Passage to read:
Neighbourhood Collective Agency

Connecting the Power of People to the Power of Place: How Community-Based Organizations Influence Neighbourhood Collective Agency, by Jessica Carrière, Rob Howarth, and Emily Paradis. NCRP Research Paper, December 2016

Funded by the Social Sciences and Humanities Research Council of Canada
through the Neighbourhood Change Research Partnership.
ISSN 0316-0068; ISBN 978-0-7727-9126-9

Summary

Neighbourhoods, and the community-based organizations that serve them, are at a crossroads. Economic changes and austerity policies are causing increased inequality, polarization, and segregation within and between neighbourhoods. Residents must juggle multiple responsibilities under intensifying pressures and with access to fewer resources and supports. With the retreat of the state from ensuring adequate income security and services, community-based organizations are left holding the bag, trying to meet the basic needs of their communities with unpredictable and insufficient funding.

We undertook this research to explore the ways in which residents and local community organizations can work together to address rising inequality and diminishing resources at the neighbourhood level.

Data provided:
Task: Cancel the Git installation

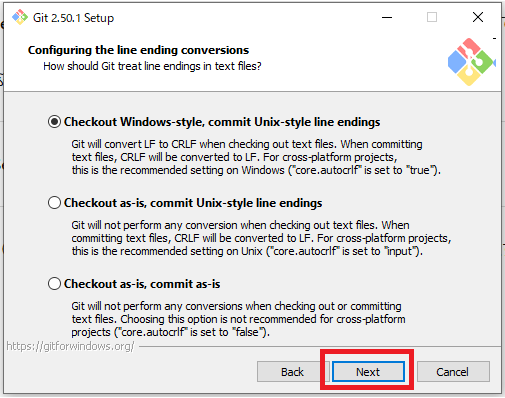Action: point(453,372)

Problems to work on:
A – In the research paper summary on neighbourhood collective agency, which council funded the research?
B – Write the next part of the research paper summary on neighbourhood collective agency, starting after its final sentence.

Responses in order:
A – The Social Sciences and Humanities Research Council of Canada, through the Neighbourhood Change Research Partnership.

B –
Neighbourhood collective agency is a dynamic capacity that responds to these conditions on multiple levels. It strengthens the optimism, pride, belonging, and connection that are eroded by inequality; it brings neighbours together to improve their immediate local conditions of daily life; and it is a powerful force for demanding systemic change. We define neighbourhood collective agency as:

Residents’ desire and capacity to work together to improve daily life and promote equity and social justice in their neighbourhood.

In this report, we ask how collective agency emerges in neighbourhoods, and how community-based organizations may promote or inhibit it.

Neighbourhood collective agency connects the power of people to the power of place. The organizations whose work we examined recognize the power inherent in the communities they serve, and aim to foster this potential at all levels of their work. The information they have shared through this research can be of use to other community-based organizations that wish to promote collective agency in their neighbourhoods.

Neighbourhood collective agency is an important response to the broader trends of growing inequality in our society. While incomes and amenities in some neighbourhoods are steadily increasing, many neighbourhoods are experiencing a decline in average incomes, and deterioration in the quality of housing and services. These conditions threaten residents’ well-being and limit their access to opportunities.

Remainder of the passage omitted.